The latest scientific statement says that how children are fed may be just as significant as what they are fed. The statement is published in the Journal of the American Heart Association, “Caregiver Influences on Eating Behaviors in Young Children.”
The American Heart Association focused on giving evidence-based strategies for guardians and caregivers to make a healthy food environment for children that underpins the maintenance of a healthy weight in childhood with the development of positive eating patterns, thereby reducing the risks of obesity, overweight and cardiovascular illness later in life.
Although many children are born with an innate capacity to stop eating when they are full, they are additionally affected by the emotional atmosphere, including guardian wishes and requests during mealtimes. If children feel constrained to eat in response to guardian wants, it might be harder for them to listen to the individual internal cues that tell them when they are full.
According to the authors, allowing children to choose what they want and especially how much they want to eat within an environment composed of healthy eating options encourages them to develop and eventually make their own decisions about food. It may help children in developing healthy eating behaviours linked to a healthy weight for the whole life.

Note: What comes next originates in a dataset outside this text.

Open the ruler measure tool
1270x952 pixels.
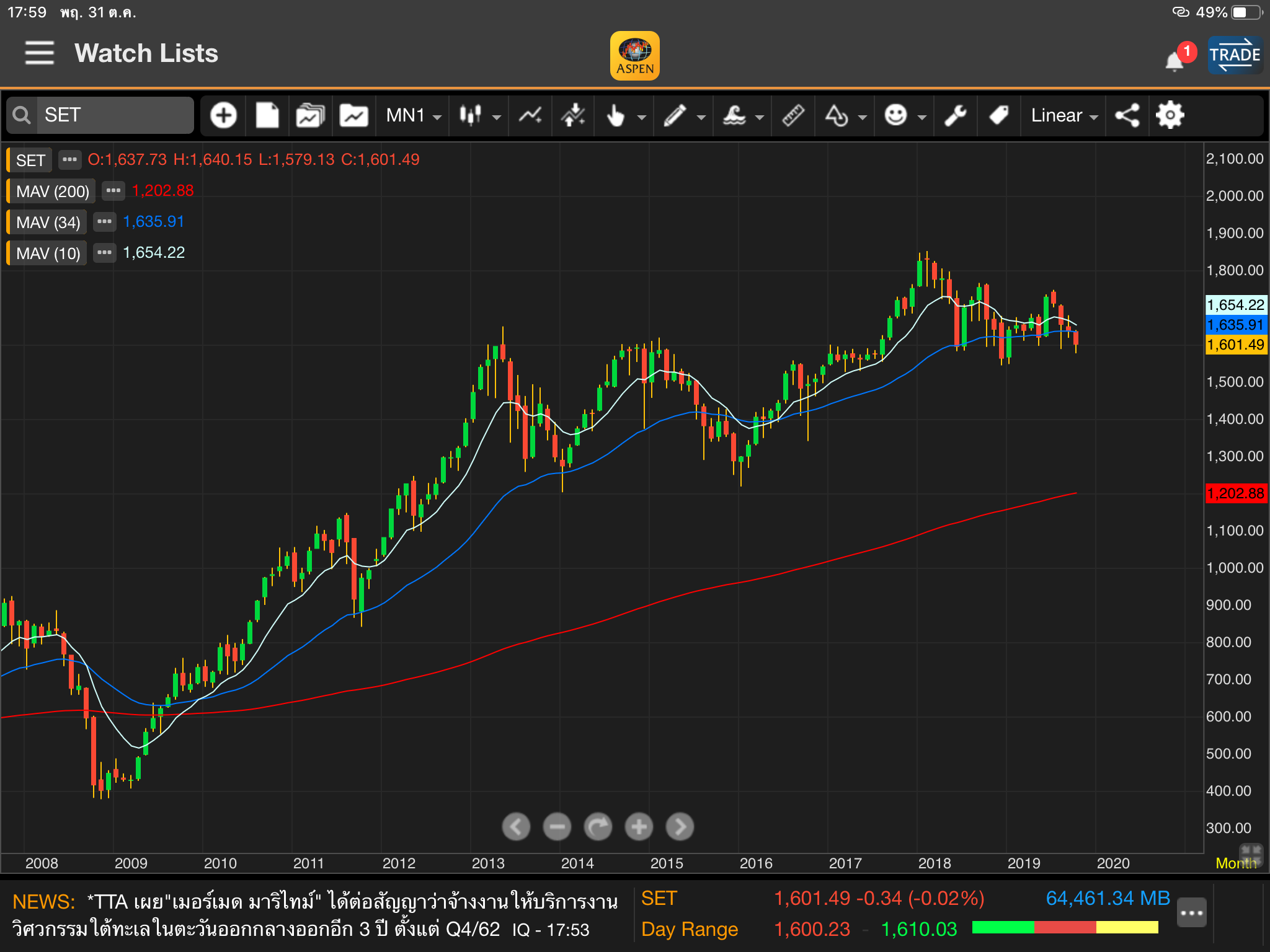pos(793,115)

The writing group chair for the scientific statement and assistant professor at the U.S. Department of Agriculture and the department of paediatrics at Baylor College of Medicine in Houston, Alexis C. Wood, PhD said that guardians and caregivers should consider creating a positive eating environment centred on healthy eating patterns, rather than just focusing on rigid rules about what and how much children should eat.

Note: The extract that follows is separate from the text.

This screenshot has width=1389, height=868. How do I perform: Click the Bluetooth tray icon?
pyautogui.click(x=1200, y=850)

Wood said that eating behaviours of children are influenced by the people in their lives; so ideally, the whole family should adopt healthy eating behaviours. The statement suggests that guardians and caregivers should be positive role models by creating healthy food environment that shows and supports healthy eating choices, rather than a rigid environment that only focused on controlling the choices of children or highlighting weight.

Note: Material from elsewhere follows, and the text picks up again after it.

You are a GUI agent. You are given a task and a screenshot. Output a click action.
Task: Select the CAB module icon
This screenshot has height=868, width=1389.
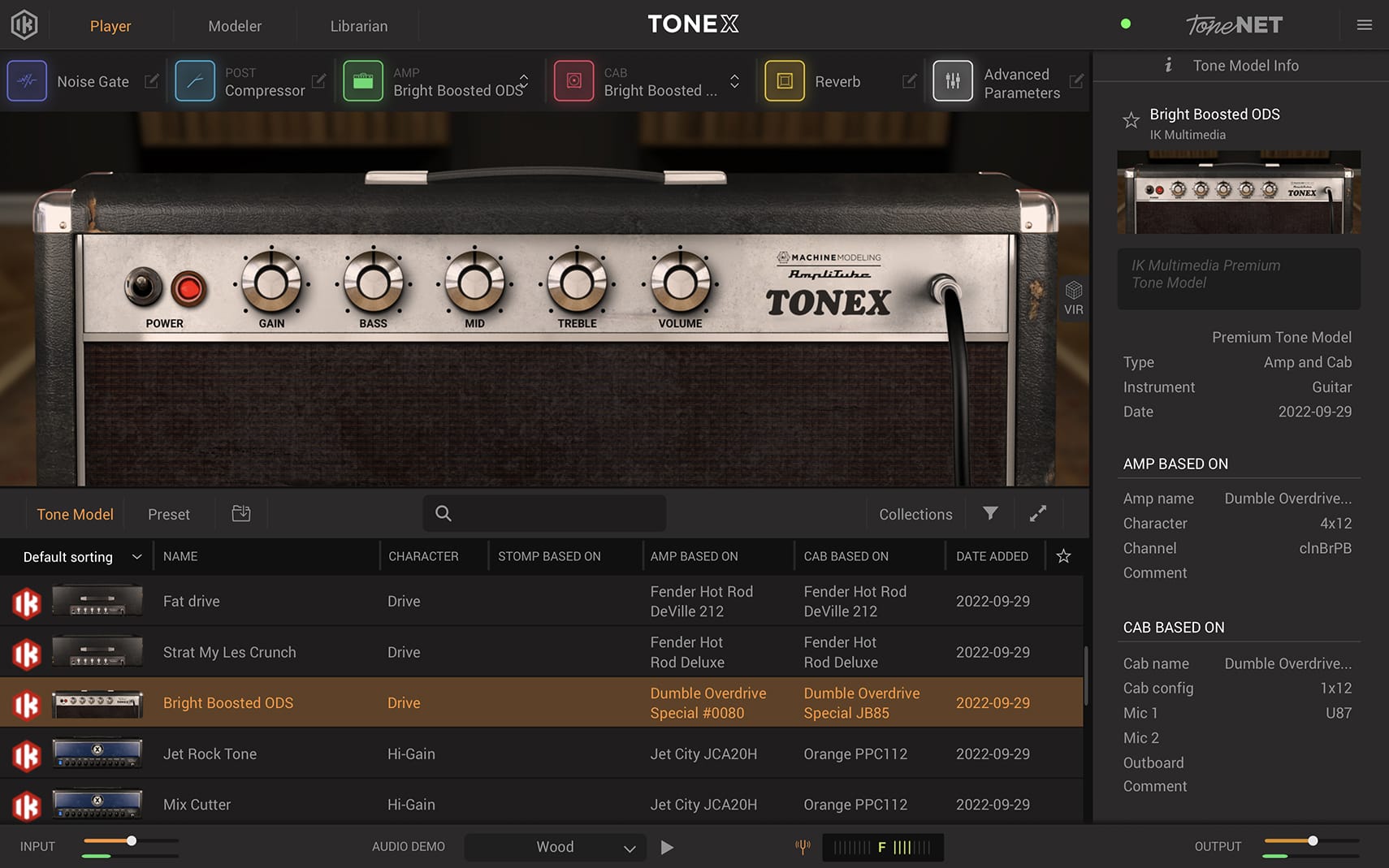[x=573, y=80]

Parents should encourage them to eat healthy foods by:
- providing consistent timing for meals
- allowing them to select what foods they want to eat
- serving new healthy foods alongside foods they like
- paying attention to the verbal or non-verbal fullness and hunger cues by children
- avoid pressuring them to eat more than they want
It is important to know that not all strategies are effective for all children. Parents and caregivers should not blame or feel undue stress for eating behaviours of their child. It is very obvious that each child is an individual and differs in their ability to make healthy choices about food with their growth.
This is why it is important to focus on creating an environment that encourages decision-making skills and provides exposure to a variety of healthy, nutritious foods throughout regularly eating healthy foods while eating with the child and demonstrating enjoyment of the food
Guardians can be a powerful force in developing healthy eating behaviours of their children and yet their role is limited by other factors. The authors are encouraging policies that address hurdles in implementing the recommendations of the statement within the socioeconomic context that include social health determinants like food insecurity, socio-economic status and others.
The efforts that encourage parents to give a responsive, healthy environment could be important for reducing obesity and cardiovascular risk across the lifetime. Authors note that they will be most effective as the component of the multi-component prevention strategy.